## Supplied information
=== Begin Enclosure ===
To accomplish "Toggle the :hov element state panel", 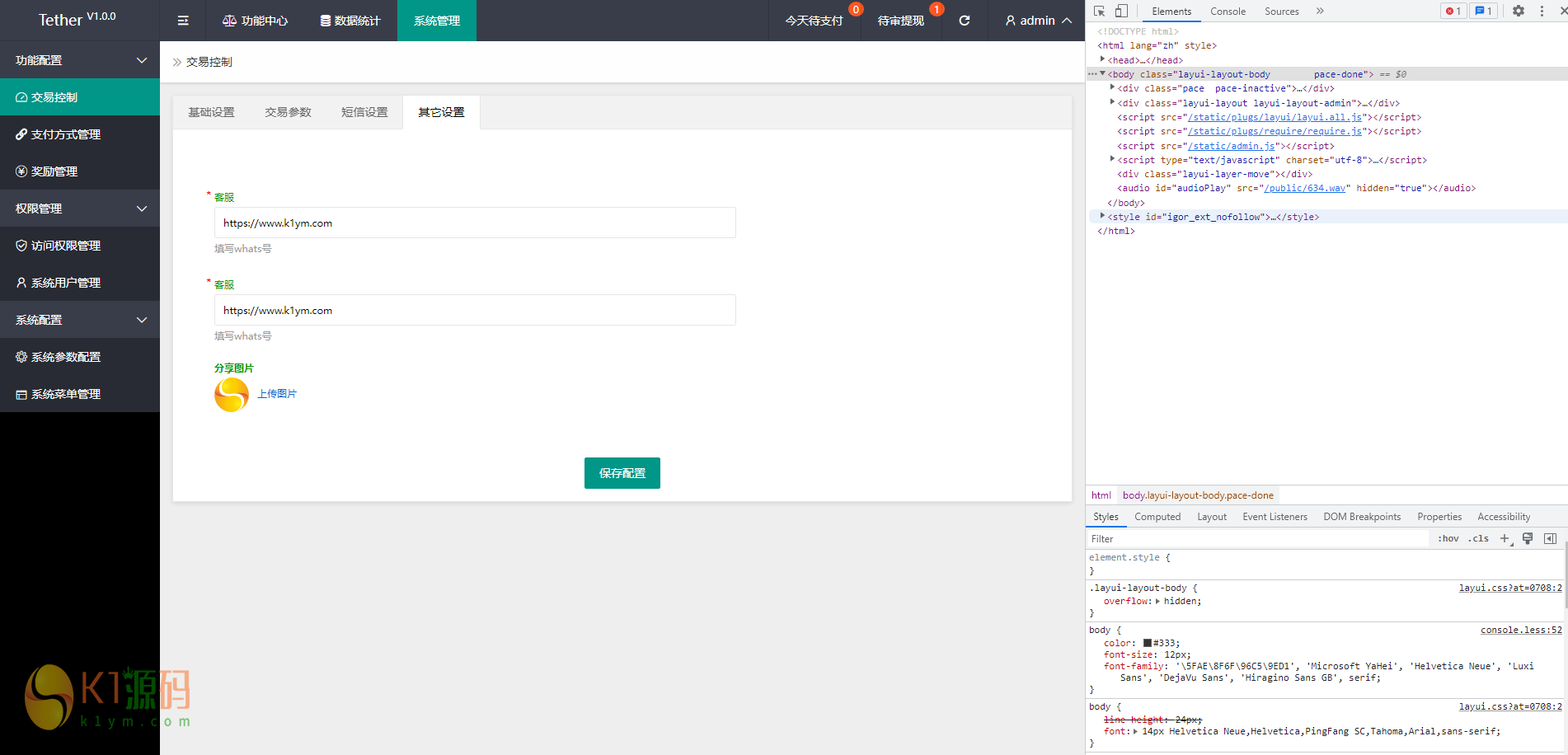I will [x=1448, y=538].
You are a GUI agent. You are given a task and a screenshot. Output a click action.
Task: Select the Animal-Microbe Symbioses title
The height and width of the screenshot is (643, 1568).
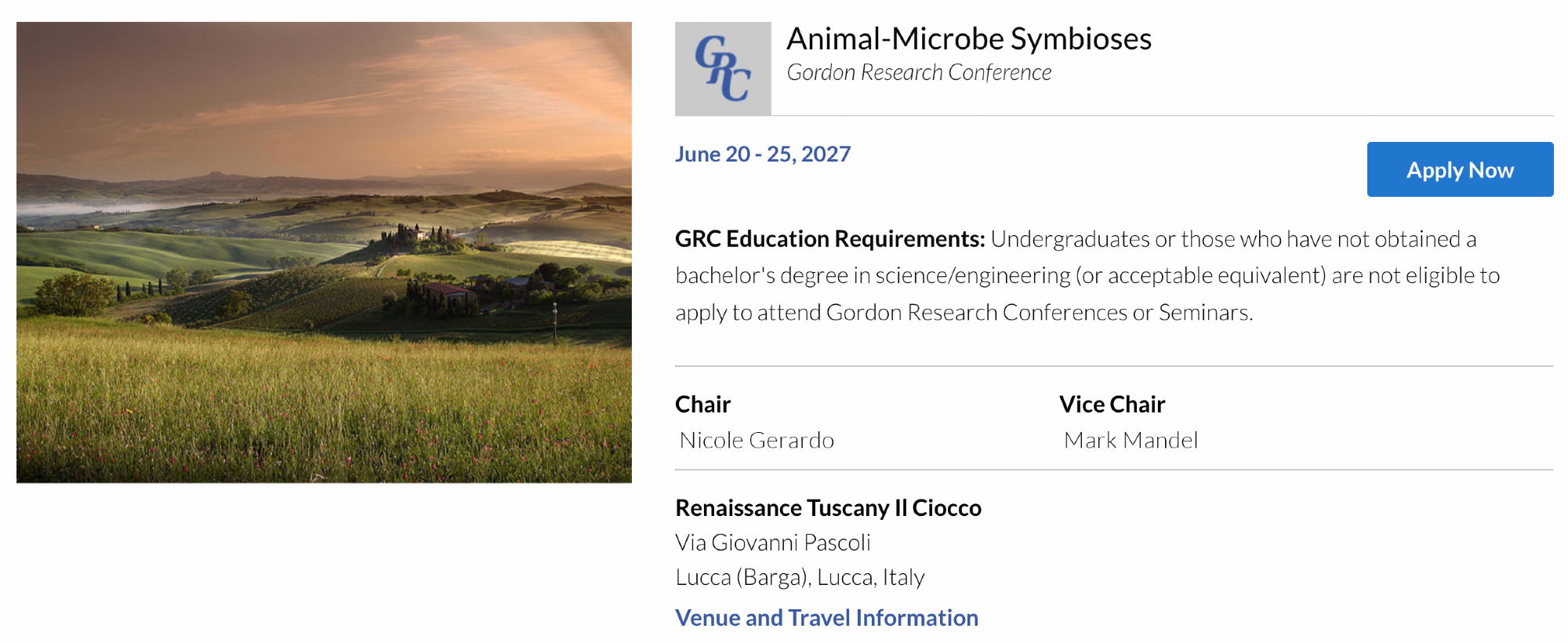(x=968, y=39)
=== End Enclosure ===
## Exercise description
Lines before the one containing "Task: Select the" are not wanted; write out that line and every later line through the end of the data above, exactly, without pictures.

## Exercise solution
Task: Select the Animal-Microbe Symbioses title
The height and width of the screenshot is (643, 1568).
(x=968, y=39)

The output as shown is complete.